** start Supplied records **

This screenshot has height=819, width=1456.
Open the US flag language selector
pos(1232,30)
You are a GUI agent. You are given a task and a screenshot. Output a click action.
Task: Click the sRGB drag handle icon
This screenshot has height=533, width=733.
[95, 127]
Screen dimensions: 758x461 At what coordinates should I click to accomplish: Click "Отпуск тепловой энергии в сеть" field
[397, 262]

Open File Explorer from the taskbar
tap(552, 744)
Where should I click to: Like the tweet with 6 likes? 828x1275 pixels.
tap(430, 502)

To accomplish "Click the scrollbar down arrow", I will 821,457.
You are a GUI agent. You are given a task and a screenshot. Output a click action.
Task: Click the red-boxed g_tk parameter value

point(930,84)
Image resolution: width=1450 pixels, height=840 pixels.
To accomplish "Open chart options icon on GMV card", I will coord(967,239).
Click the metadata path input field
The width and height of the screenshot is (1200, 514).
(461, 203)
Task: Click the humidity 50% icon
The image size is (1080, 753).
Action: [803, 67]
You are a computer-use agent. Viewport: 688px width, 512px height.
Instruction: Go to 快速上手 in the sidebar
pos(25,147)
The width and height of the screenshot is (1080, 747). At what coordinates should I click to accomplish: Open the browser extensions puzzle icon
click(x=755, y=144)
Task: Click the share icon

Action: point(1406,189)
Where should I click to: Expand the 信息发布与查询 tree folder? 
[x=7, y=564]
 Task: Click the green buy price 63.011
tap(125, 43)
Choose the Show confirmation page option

** end Supplied records **

* Short problem: Copy out every line of the records above, swapping "GUI agent" for "UI assistant" and keeping everything else the same.

* The reply:
This screenshot has height=819, width=1456.
Open the US flag language selector
pos(1232,30)
You are a UI assistant. You are given a task and a screenshot. Output a click action.
Task: Click the sRGB drag handle icon
This screenshot has height=533, width=733.
[95, 127]
Screen dimensions: 758x461 At what coordinates should I click to accomplish: Click "Отпуск тепловой энергии в сеть" field
[397, 262]

Open File Explorer from the taskbar
tap(552, 744)
Where should I click to: Like the tweet with 6 likes? 828x1275 pixels.
tap(430, 502)

To accomplish "Click the scrollbar down arrow", I will 821,457.
You are a UI assistant. You are given a task and a screenshot. Output a click action.
Task: Click the red-boxed g_tk parameter value

point(930,84)
Image resolution: width=1450 pixels, height=840 pixels.
To accomplish "Open chart options icon on GMV card", I will coord(967,239).
Click the metadata path input field
The width and height of the screenshot is (1200, 514).
(461, 203)
Task: Click the humidity 50% icon
The image size is (1080, 753).
Action: [803, 67]
You are a computer-use agent. Viewport: 688px width, 512px height.
Instruction: Go to 快速上手 in the sidebar
pos(25,147)
The width and height of the screenshot is (1080, 747). At what coordinates should I click to accomplish: Open the browser extensions puzzle icon
click(x=755, y=144)
Task: Click the share icon

Action: point(1406,189)
Where should I click to: Expand the 信息发布与查询 tree folder? 
[x=7, y=564]
 Task: Click the green buy price 63.011
tap(125, 43)
Choose the Show confirmation page option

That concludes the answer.